Page 1 of 2
Bayesian RAPM
Posted: Fri Sep 21, 2018 10:16 pm
by Jinxed
This Topic has been split off from viewtopic.php?f=2&t=9517
DSMok1 wrote: ↑Thu Sep 20, 2018 2:02 pm
I am working with a 20 year RAPM dataset (1997-2017) to develop a new BPM formulation.
With a pure linear statistical plus minus, here are the residuals:
A negative residual would indicate the player produced more than the box score would indicate (non-box-score contribution) while a positive residual indicates the player produced less than the box score would indicate.
What I see is that post players are the hardest to measure with box score statistics. Much of their contribution comes from post defense--or lack thereof. More generally, defense is not shown in the box score. Players elite on defense are underrated with box scores and players bad on defense are overrated (particularly if they are post players). Jason Collins and Nick Collison vs. Hassan Whiteside and Carlos Rogers.
Is this 20 year dataset age adjusted?
Re: Estimated non boxscore RPM value
Posted: Mon Sep 24, 2018 11:14 am
by DSMok1
Jinxed wrote: ↑Fri Sep 21, 2018 10:16 pm
Is this 20 year dataset age adjusted?
It's better than age adjusted. It uses a Bayesian prior based on playing time each season.
Re: Estimated non boxscore RPM value
Posted: Tue Sep 25, 2018 12:14 am
by xkonk
DSMok1 wrote: ↑Mon Sep 24, 2018 11:14 am
Jinxed wrote: ↑Fri Sep 21, 2018 10:16 pm
Is this 20 year dataset age adjusted?
It's better than age adjusted. It uses a Bayesian prior based on playing time each season.
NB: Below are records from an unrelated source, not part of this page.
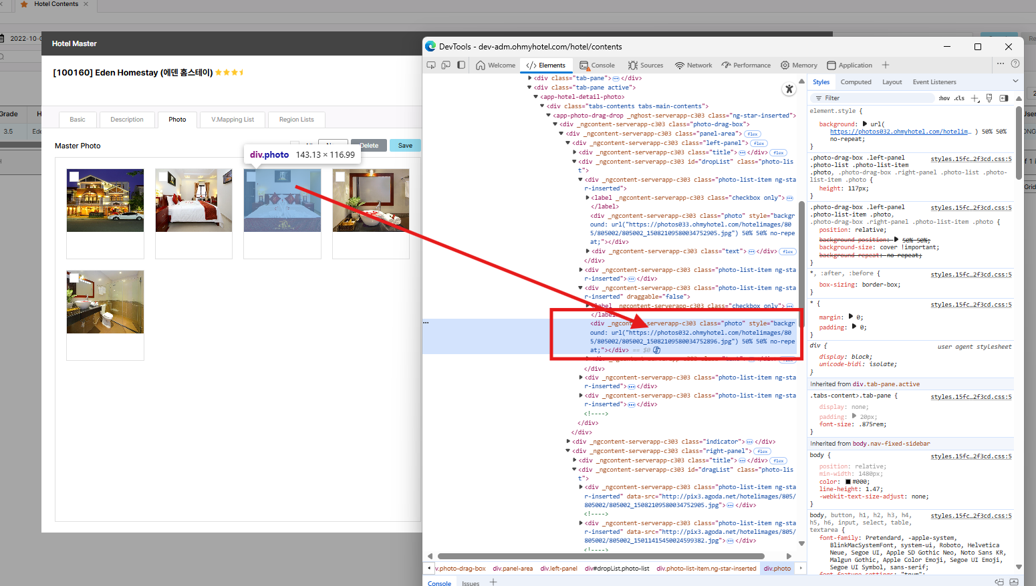This screenshot has width=1036, height=586.
Task: Open the V.Mapping List tab
Action: [233, 120]
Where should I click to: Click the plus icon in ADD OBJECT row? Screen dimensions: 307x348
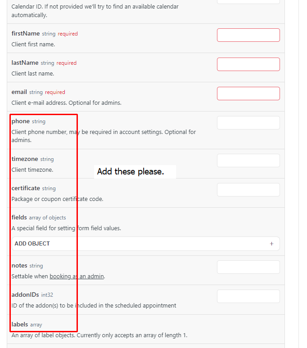(x=271, y=244)
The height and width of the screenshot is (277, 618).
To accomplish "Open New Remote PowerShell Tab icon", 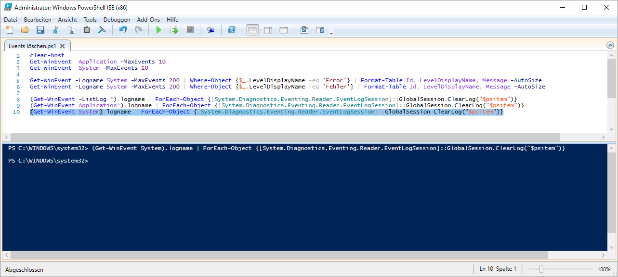I will [x=210, y=30].
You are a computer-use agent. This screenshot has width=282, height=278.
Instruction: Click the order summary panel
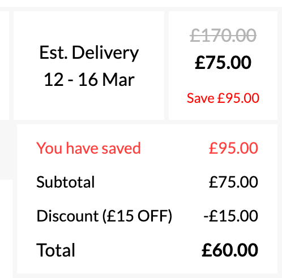click(x=147, y=199)
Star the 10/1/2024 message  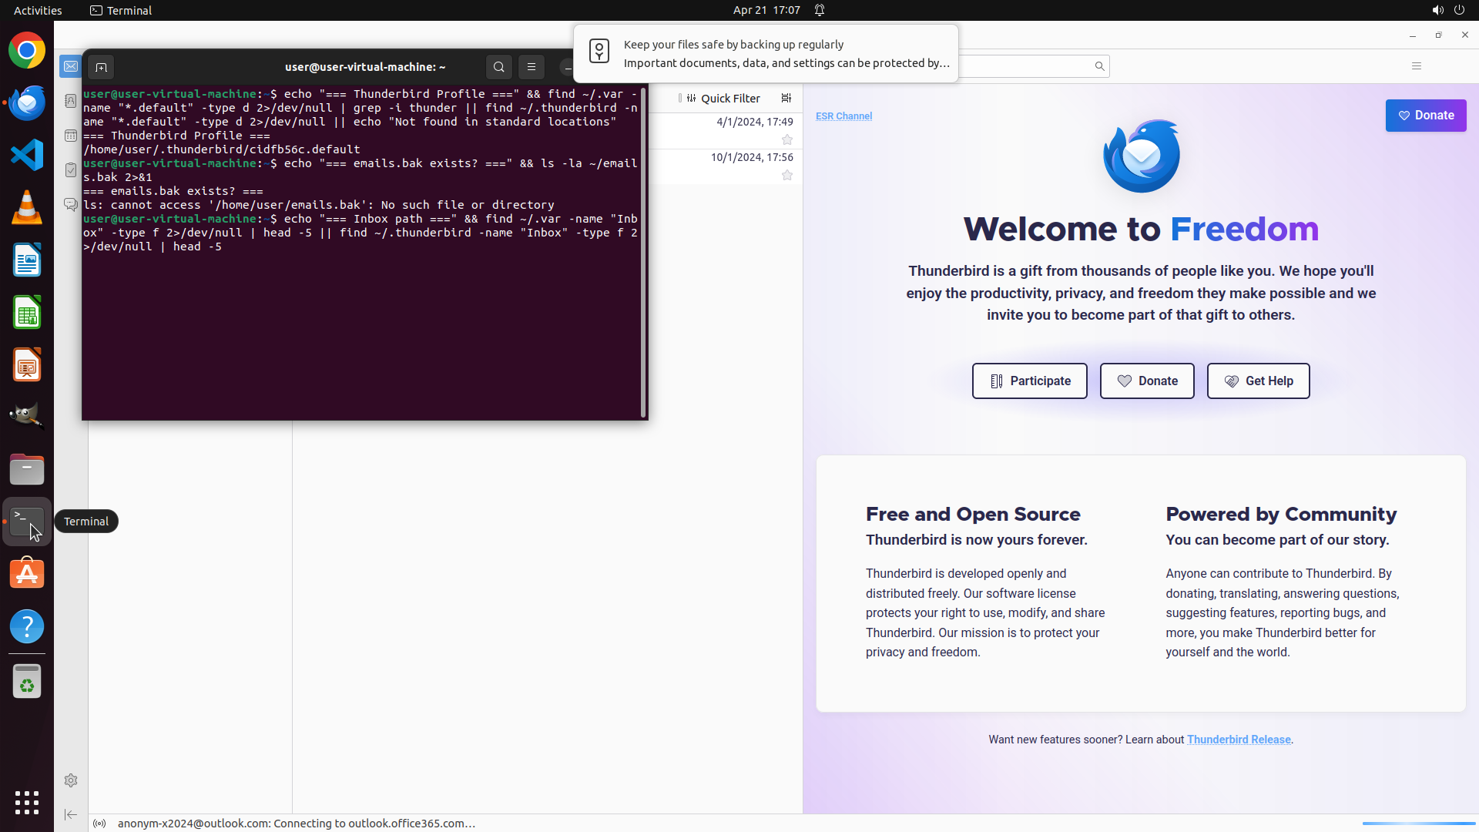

Shouldn't it be both? Young guys who play a lot of minutes may be good now, but they might just be predicted to be good in the future. Unless the prior is based on the previous season's minutes played.
Re: Estimated non boxscore RPM value
Posted: Tue Sep 25, 2018 11:41 am
by DSMok1
xkonk wrote: ↑Tue Sep 25, 2018 12:14 am
DSMok1 wrote: ↑Mon Sep 24, 2018 11:14 am
It's better than age adjusted. It uses a Bayesian prior based on playing time each season.
Shouldn't it be both? Young guys who play a lot of minutes may be good now, but they might just be predicted to be good in the future. Unless the prior is based on the previous season's minutes played.
I looked into an age term along with the MPG term and the age term added nothing when the MPG term was done properly (note--it's not just MPG--also takes into account overall team strength). Age had 0 correlation with the residual.
Here's a group of players, the minutes-weighted average vanilla RAPM (which regresses low minutes players toward 0), the average Prior, and average total result:
Re: Estimated non boxscore RPM value
Posted: Tue Sep 25, 2018 3:41 pm
by Crow
Minutes adjusted for "overall team strength".... sounds good initially. Can an adjustment for position strength take it further? Position broadly defined by PG or G, Wing or Forward, Big or C groupings.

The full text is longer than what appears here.